Monday, September 24, 2007

Book Review: A Wind in the Door

This is the second in Madeleine L'Engle's quintet (quilogy?) concerning the Murry Family.

Charles Wallace has started First Grade and life is not going well. When the other children are in the class, they announce they have chickens or that our bodies are made up of skin and bones and "stuff." Charles Wallace announces he is currently fascinated by mitochondria and farandolae. He then starts to explain that these are prokaryotes that were incorporated into our cells.

His teacher tells him to stop making stuff up and moves on the next child.

Because he is different, Charles Wallace is beaten up every day at school or on the way home. The principal's response is that Charles Wallace must learn to "adapt."

I had to check the copyright date at this point. Could it be possible that a teacher and a principal would not know about mitochondria? Would a principal really allow a child to be beaten up regularly on the way home from school and tell the parents (and Meg, Charles Wallace's older sister) that the child must learn to adapt?

Well, the copyright is 1973, which means Ms. L'Engle was probably writing the book in 1971-72. Mitochondria (and other cell organelles) certainly were in my high school biology textbook at that time. And I knew about prokaryote and eukaryotes. But I was actually interested in that kind of stuff. So I'm not the best example of what was commonly known!

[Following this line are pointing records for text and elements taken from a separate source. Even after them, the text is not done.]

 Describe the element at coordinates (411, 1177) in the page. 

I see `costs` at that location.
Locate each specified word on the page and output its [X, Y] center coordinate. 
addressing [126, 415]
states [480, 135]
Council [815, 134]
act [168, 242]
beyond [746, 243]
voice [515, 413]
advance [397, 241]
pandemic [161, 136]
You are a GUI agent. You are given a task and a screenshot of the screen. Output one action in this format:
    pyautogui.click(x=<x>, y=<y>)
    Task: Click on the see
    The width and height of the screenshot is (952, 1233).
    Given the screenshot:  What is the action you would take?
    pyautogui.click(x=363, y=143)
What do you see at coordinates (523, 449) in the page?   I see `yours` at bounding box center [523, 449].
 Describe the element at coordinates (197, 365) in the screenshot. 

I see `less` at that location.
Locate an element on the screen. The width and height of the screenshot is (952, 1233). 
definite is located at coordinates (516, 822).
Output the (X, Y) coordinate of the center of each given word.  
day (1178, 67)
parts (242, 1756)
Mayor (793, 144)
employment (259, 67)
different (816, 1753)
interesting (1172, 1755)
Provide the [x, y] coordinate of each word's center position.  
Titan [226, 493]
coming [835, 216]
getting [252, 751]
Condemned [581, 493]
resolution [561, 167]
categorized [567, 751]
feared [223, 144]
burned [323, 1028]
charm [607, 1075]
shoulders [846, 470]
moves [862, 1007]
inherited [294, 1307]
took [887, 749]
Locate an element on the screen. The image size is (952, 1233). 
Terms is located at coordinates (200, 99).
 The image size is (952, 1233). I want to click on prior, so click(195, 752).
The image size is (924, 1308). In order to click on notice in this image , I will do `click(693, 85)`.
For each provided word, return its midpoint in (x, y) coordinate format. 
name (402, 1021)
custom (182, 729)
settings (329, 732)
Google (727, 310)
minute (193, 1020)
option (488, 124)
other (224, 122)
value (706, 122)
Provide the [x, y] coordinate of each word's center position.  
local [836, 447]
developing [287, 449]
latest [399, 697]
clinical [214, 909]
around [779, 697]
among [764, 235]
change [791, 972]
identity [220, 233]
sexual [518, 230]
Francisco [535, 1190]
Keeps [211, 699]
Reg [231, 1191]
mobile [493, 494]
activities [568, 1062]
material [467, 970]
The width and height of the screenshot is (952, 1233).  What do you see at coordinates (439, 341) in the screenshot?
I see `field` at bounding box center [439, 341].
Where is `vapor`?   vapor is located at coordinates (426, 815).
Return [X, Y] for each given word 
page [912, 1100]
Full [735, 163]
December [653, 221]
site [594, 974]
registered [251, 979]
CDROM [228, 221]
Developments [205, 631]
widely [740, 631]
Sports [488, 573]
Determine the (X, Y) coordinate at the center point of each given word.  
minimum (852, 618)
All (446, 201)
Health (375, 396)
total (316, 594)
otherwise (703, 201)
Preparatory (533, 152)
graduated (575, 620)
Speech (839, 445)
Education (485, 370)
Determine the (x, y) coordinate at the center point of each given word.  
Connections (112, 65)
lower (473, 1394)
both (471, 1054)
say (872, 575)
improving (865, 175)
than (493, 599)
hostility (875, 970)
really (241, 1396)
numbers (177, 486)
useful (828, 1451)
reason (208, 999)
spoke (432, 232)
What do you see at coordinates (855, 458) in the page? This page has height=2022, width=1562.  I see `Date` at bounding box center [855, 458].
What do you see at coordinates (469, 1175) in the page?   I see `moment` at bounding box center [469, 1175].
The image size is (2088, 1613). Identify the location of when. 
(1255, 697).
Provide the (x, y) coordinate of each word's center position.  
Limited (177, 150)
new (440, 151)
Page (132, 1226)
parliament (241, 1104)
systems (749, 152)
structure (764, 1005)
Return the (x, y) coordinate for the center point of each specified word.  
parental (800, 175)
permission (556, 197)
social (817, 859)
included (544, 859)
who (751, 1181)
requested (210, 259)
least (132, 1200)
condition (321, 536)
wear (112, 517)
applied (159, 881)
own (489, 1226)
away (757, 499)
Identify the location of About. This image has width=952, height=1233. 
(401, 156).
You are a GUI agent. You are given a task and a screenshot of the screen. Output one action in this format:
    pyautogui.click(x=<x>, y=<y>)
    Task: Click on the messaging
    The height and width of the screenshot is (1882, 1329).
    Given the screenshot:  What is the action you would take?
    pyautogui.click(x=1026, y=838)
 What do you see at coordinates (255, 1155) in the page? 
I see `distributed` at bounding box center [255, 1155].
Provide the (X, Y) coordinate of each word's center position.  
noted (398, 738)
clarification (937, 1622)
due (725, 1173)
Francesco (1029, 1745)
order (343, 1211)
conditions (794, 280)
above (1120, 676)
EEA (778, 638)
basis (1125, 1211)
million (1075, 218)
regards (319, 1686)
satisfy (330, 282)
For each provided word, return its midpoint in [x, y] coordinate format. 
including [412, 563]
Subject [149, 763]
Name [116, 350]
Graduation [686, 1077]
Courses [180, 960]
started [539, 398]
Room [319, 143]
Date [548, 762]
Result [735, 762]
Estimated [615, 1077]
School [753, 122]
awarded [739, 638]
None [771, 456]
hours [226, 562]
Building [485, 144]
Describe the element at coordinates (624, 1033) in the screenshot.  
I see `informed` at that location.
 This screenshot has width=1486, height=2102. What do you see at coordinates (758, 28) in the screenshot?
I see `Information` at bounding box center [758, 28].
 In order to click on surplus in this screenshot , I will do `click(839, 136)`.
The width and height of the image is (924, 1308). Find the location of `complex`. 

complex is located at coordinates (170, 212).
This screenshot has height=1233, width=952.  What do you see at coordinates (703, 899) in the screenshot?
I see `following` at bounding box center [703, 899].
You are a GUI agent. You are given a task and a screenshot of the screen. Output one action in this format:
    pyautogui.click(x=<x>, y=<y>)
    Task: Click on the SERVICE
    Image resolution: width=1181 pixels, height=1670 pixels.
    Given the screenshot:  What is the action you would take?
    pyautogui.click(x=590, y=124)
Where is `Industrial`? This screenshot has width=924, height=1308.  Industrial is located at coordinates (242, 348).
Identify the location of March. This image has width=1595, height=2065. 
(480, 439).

The reason Charles Wallace is interested in mitochondria and farandolae is there is something seriously wrong with his. He has no energy, becoming winded walking across the orchard on the Murry family farm. His mother, a biologist, is worried and suspects the problem is with his farandolae, but she doesn't know what.

But all this comes later. The novel starts with Charles Wallace telling Meg, "There are dragons in the twins' vegetable garden." Turns out this particular entity is not really a dragon after all, but a cherubim. And this cheubim, named Proginoskes, is a Namer. And, he solemnly informs Meg, so is she. "Progo," as he is nicknamed, is accompanied by a Teacher--and it turns out that the twins, their pet snake, and the family doctor are all Teachers. Or, in the case of the twins, will be.

In the meantime, darkness threatens the world, caused by beings called the Echthroi, who are busy "unNaming" the universe, causing sections to become nought. The Ecthroi are wreaking havoc with Charles Wallace's farandolae because Charles Wallace is Special.

Meg learns to kythe, which is kind of like mental telepathy, but stronger. Meg and Progo must use their kything and their naming to save Charles Wallace and the universe--and Mr. Jenkins, Meg's former principal and nemesis from junior high.

Calvin is there to keep Meg grounded and because he has some special abilities, too, although what they are isn't made clear. Meg, meanwhile, is a very typical 14-y.o. girl, which means she whines, "Why me?" a lot and doubts her abilities even though everyone around her tells her that she underestimates herself and she is a lot smarter/prettier/stronger/etc. than she realizes. Since a 14-y.o. female currently resides with me, I can confirm that Mrs. L'Engle certainly got that part right! I became so annoyed with Meg, I wanted to shake her, although I undoubtedly would have been more sympathetic if I were also fourteen. (Yeah, I was pretty annoying.)

Besides the science, there is a lot of religious symbolism and mythology in this story. Names are important--and since they are mostly Latin and Greek, Mrs. L'Engle does explain some of them. But she also relies on the reader's knowledge of cherubim and a familiarity of the responsibility God gives Adam in Genesis to name all the creatures of the land, the air, and the sea. I wonder if teachers explore this background information with their junior high students? Unfortunately, these concepts are not really explored in depth. The book is rather short and moves kind of quickly. Perhaps the series is meant to be taken as a whole.